#### Information provided
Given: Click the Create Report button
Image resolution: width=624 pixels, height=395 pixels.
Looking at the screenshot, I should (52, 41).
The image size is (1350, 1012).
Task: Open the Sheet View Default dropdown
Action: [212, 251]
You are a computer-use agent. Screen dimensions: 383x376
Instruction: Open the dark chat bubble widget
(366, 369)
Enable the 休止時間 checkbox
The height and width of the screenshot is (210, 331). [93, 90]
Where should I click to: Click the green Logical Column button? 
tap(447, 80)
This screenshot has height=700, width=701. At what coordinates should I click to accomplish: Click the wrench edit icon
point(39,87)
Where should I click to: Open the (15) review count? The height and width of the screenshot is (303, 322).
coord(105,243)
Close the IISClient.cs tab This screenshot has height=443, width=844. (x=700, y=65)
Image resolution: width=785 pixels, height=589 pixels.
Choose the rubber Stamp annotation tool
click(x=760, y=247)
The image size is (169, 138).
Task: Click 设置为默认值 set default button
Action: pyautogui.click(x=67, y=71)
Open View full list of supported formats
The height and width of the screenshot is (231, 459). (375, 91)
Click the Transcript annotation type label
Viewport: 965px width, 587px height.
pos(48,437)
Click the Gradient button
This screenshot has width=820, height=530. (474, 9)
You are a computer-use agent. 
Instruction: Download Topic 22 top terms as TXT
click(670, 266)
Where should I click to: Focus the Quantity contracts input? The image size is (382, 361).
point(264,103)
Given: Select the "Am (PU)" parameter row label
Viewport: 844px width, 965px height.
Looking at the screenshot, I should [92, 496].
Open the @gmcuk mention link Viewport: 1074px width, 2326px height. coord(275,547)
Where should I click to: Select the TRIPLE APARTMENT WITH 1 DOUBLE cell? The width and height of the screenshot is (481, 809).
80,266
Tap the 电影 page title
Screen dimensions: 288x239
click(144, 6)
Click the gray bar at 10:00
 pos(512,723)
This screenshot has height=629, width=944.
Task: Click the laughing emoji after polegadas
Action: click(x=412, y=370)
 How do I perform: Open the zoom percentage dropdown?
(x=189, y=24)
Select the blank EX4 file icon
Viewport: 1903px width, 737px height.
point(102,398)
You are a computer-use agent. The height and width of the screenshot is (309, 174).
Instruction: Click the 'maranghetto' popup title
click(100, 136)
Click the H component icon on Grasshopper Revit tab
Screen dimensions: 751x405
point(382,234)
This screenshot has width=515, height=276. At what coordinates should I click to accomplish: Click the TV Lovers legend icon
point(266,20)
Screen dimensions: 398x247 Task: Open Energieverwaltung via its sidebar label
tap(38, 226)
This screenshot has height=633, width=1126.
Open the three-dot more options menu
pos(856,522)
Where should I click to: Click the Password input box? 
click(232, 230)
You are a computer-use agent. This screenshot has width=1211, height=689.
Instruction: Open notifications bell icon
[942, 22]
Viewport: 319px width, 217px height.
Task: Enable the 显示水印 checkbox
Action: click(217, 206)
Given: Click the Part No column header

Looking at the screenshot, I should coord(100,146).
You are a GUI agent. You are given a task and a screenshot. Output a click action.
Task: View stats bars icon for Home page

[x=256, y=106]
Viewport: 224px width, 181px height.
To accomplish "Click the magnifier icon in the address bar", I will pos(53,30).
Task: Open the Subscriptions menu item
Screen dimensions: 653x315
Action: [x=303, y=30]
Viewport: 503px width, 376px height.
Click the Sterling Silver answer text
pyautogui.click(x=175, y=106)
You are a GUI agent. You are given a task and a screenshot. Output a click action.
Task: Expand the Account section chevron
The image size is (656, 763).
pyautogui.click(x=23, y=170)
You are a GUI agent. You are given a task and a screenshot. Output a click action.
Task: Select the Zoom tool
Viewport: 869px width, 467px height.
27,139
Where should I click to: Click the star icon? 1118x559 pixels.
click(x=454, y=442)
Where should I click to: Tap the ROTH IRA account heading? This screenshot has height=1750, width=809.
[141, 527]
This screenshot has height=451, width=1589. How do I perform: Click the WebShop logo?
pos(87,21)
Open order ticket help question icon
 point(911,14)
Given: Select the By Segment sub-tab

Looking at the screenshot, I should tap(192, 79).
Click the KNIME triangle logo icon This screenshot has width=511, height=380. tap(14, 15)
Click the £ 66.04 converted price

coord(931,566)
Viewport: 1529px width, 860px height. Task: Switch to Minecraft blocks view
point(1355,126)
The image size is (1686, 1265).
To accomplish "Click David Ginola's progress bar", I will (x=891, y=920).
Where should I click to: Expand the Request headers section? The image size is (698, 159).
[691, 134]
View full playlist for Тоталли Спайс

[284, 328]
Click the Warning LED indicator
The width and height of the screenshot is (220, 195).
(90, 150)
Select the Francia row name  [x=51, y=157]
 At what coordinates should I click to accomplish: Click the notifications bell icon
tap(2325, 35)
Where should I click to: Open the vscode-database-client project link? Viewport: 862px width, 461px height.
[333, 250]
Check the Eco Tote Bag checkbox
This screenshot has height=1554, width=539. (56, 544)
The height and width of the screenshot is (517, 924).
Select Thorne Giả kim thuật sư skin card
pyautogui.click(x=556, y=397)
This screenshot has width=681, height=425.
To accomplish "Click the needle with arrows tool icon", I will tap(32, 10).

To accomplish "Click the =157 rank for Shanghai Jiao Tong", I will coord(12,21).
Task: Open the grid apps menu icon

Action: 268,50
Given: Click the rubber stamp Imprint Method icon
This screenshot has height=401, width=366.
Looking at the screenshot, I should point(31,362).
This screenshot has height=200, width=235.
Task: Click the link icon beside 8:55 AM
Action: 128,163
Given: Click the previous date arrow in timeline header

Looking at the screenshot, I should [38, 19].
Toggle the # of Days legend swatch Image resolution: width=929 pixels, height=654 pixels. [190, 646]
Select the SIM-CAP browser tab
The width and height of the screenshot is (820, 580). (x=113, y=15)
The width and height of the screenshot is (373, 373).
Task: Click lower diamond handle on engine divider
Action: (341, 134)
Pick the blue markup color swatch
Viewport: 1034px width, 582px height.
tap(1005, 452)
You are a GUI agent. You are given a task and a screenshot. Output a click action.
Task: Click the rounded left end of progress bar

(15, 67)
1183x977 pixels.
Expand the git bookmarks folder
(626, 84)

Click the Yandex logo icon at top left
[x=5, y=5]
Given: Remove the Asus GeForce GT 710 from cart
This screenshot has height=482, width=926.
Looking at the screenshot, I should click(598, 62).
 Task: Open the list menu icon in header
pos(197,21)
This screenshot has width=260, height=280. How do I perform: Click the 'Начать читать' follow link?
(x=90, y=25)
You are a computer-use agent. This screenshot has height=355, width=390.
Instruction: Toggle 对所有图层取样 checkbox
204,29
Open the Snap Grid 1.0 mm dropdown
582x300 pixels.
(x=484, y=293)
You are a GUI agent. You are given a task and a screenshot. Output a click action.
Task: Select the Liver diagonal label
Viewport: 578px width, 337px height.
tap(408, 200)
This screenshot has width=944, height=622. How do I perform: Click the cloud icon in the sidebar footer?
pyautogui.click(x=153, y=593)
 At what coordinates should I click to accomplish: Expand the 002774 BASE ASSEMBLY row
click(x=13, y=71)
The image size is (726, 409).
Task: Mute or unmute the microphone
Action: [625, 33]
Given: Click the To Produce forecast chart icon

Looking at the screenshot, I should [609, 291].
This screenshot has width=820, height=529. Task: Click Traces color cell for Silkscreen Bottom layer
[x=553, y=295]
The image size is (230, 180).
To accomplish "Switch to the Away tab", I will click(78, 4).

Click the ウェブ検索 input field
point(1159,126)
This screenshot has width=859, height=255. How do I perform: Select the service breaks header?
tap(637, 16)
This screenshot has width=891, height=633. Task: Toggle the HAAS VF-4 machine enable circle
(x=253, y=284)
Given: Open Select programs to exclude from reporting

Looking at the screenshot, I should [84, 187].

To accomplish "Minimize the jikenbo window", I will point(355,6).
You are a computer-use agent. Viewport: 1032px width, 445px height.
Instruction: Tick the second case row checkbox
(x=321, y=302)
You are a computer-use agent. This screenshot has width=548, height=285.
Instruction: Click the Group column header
########
What is expected: Rewrite the entries starting at the line that contains "has height=355, width=390." and ending at the line that contains "tap(408, 200)", changing "diagonal label" to "diagonal header" and keeping everything else the same.

Solution:
You are a computer-use agent. This screenshot has height=355, width=390.
Instruction: Toggle 对所有图层取样 checkbox
204,29
Open the Snap Grid 1.0 mm dropdown
582x300 pixels.
(x=484, y=293)
You are a GUI agent. You are given a task and a screenshot. Output a click action.
Task: Select the Liver diagonal header
Viewport: 578px width, 337px height.
tap(408, 200)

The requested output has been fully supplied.